Una vez aplacado el placer, Harry volvió a mover el dedo y otro orgasmo tan intenso como el primero sacudió a Margaret.
Después, la sensibilidad del punto se hizo insostenible, y Harry apartó la mano.
Al cabo de un momento, Harry se deshizo del abrazo y frotó el hombro que ella había mordido.
– Lo siento -dijo ella, sin aliento-. ¿Te duele?
– Ya lo creo -murmuró, y ambos rieron por lo bajo. Intentar reprimir sus carcajadas fue peor, y se pasaron uno o dos minutos sofocados.
– Tu cuerpo es maravilloso…, maravilloso -dijo él cuando se calmaron.
– Y el tuyo también -contestó ella con fervor.
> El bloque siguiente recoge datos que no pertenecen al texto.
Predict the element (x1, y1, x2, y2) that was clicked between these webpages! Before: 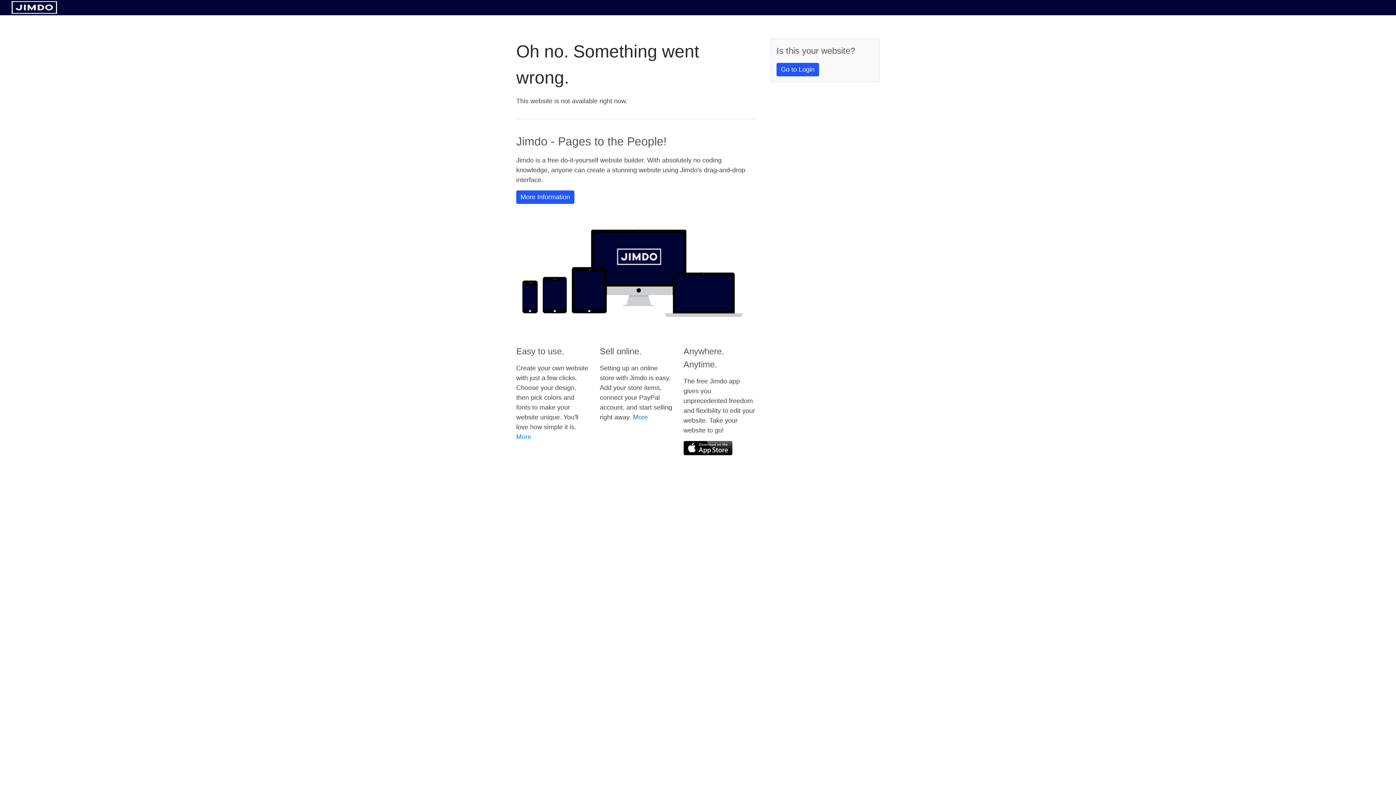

Harry no le creyó.
– Te lo digo en serio.
– ¡Y yo también! -exclamó Margaret.
Nunca olvidaría su pene tumefacto irguiéndose de la mata de cabello dorado. Recorrió su estómago con la mano, buscándolo, y lo encontró recostado contra su muslo como una manguera, ni tieso ni encogido. La piel era sedosa. Experimentó el deseo de besarlo, y su propia depravación la sorprendió.
En lugar de ello, besó el hombro que le había mordido. A pesar de la oscuridad, vio las marcas de sus dientes. Iba a salirle un buen cardenal.
– Lo siento -musitó, en voz demasiado baja para que él la oyera. La embargó una gran tristeza por haber dañado aquella piel perfecta, después de que su cuerpo le hubiera proporcionado tanto placer. Besó el morete de nuevo.
Se quedaron inmóviles de agotamiento y placer, y no tardaron en adormecerse. Margaret creyó escuchar todo el rato el zumbido de los motores, como si estuviera soñando con aviones. En una ocasión oyó pasos que atravesaban el compartimento y regresaban unos minutos después, pero estaba demasiado feliz para que despertaran su curiosidad.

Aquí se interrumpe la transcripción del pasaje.